◆ INSTRUCTION ◆
Could you change "field" to "box" in the part of the items that opens with the line containing "Click the account nickname field" and closes with the line containing "tap(346, 217)", and give those lines back with all else unchanged? Leave the pictures out of your answer.

◆ ITEMS ◆
==============================

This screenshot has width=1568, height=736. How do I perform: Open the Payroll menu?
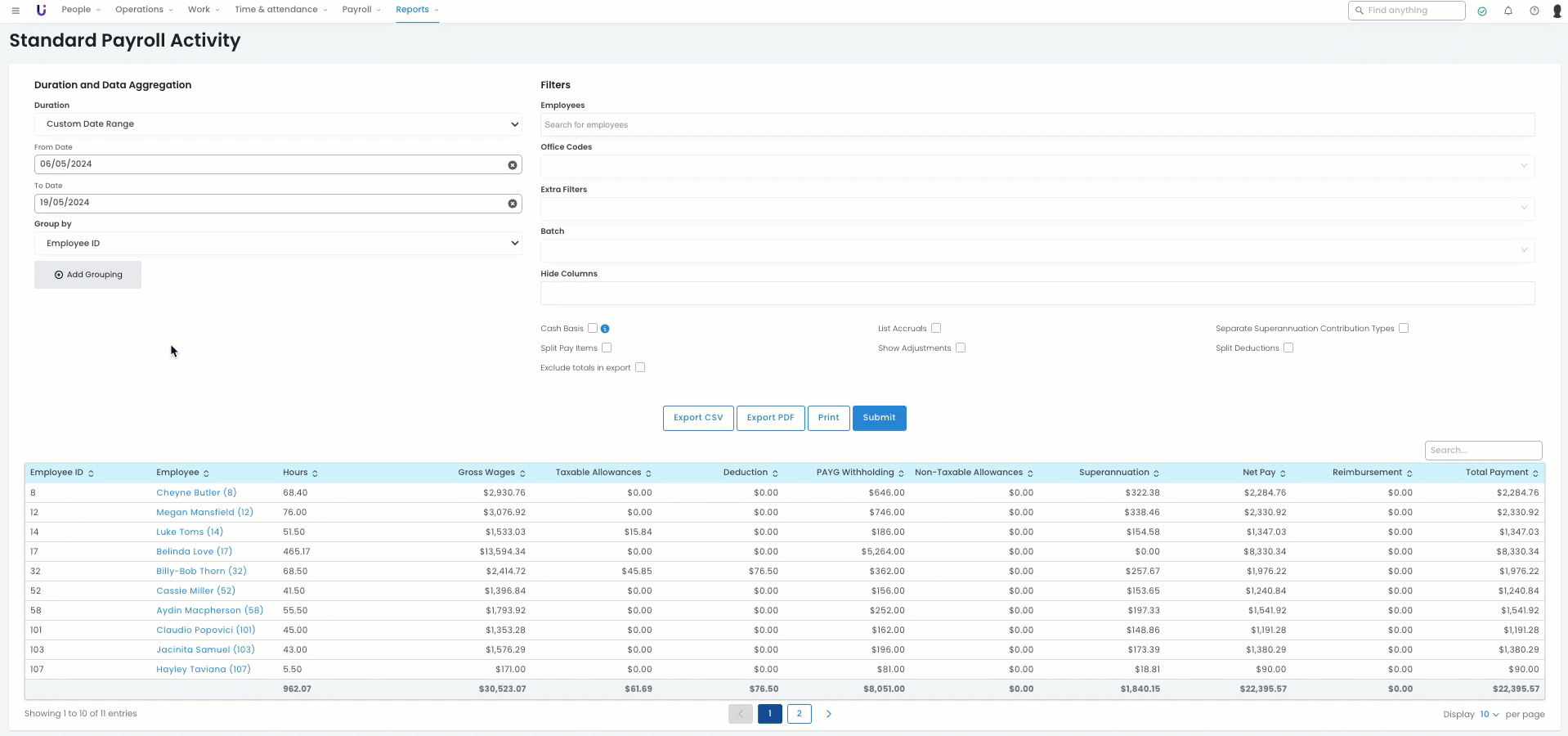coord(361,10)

==============================

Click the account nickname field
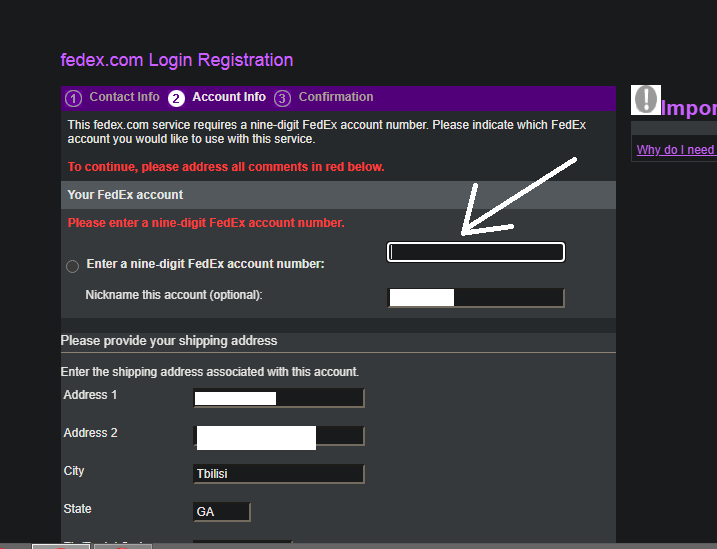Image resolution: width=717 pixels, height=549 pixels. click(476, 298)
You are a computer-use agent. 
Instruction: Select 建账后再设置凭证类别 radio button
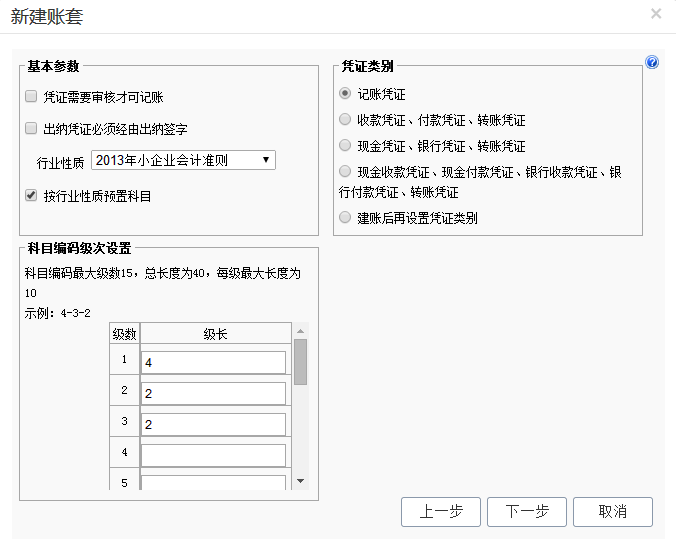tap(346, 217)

==============================

◆ CORRECT RESULT ◆
Click the account nickname box
Image resolution: width=717 pixels, height=549 pixels. click(476, 298)
You are a computer-use agent. 
Instruction: Select 建账后再设置凭证类别 radio button
tap(346, 217)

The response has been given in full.